**Task instructions**
Show every line of the data that includes the word "Park".

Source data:
┌──
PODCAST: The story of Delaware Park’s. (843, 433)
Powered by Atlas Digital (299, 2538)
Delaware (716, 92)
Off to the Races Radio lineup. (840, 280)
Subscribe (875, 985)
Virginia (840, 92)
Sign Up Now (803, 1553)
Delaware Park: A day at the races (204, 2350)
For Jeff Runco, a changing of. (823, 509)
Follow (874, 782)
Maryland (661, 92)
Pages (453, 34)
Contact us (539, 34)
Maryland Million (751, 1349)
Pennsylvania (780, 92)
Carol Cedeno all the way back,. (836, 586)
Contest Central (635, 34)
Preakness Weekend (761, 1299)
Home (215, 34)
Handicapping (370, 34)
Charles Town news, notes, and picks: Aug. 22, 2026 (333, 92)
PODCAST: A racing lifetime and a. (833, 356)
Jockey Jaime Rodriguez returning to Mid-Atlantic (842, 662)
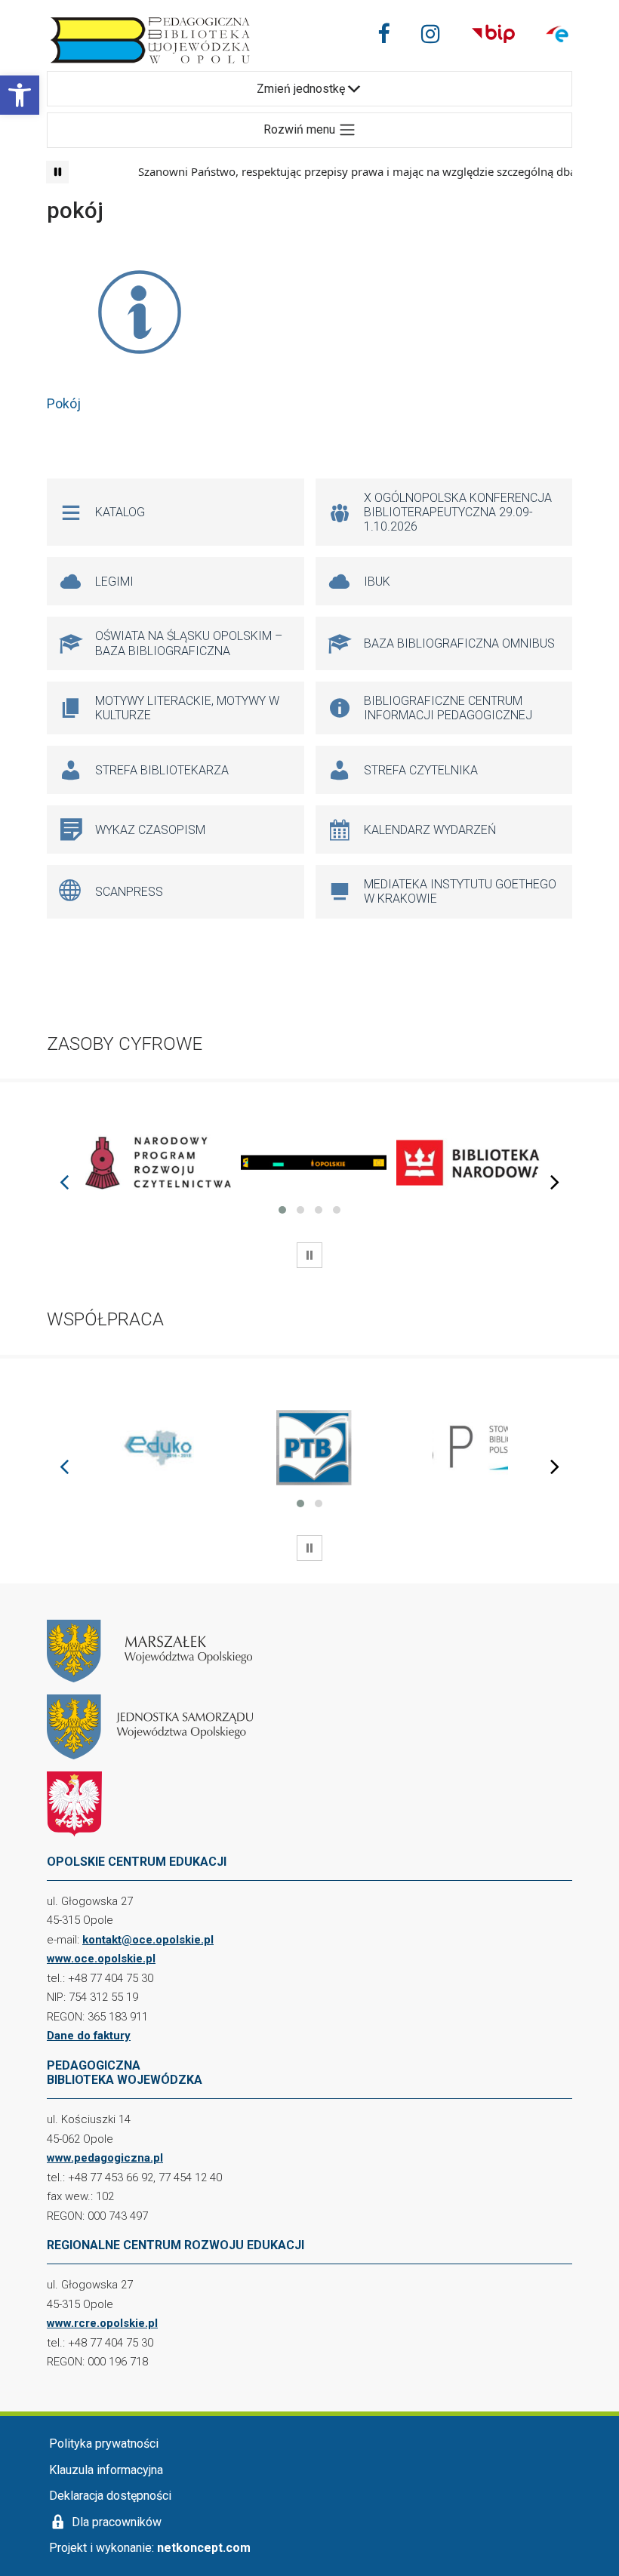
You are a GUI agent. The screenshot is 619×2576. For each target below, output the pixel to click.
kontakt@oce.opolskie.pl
└──
**Output for this exercise**
PODCAST: The story of Delaware Park’s. (843, 433)
Delaware Park: A day at the races (204, 2350)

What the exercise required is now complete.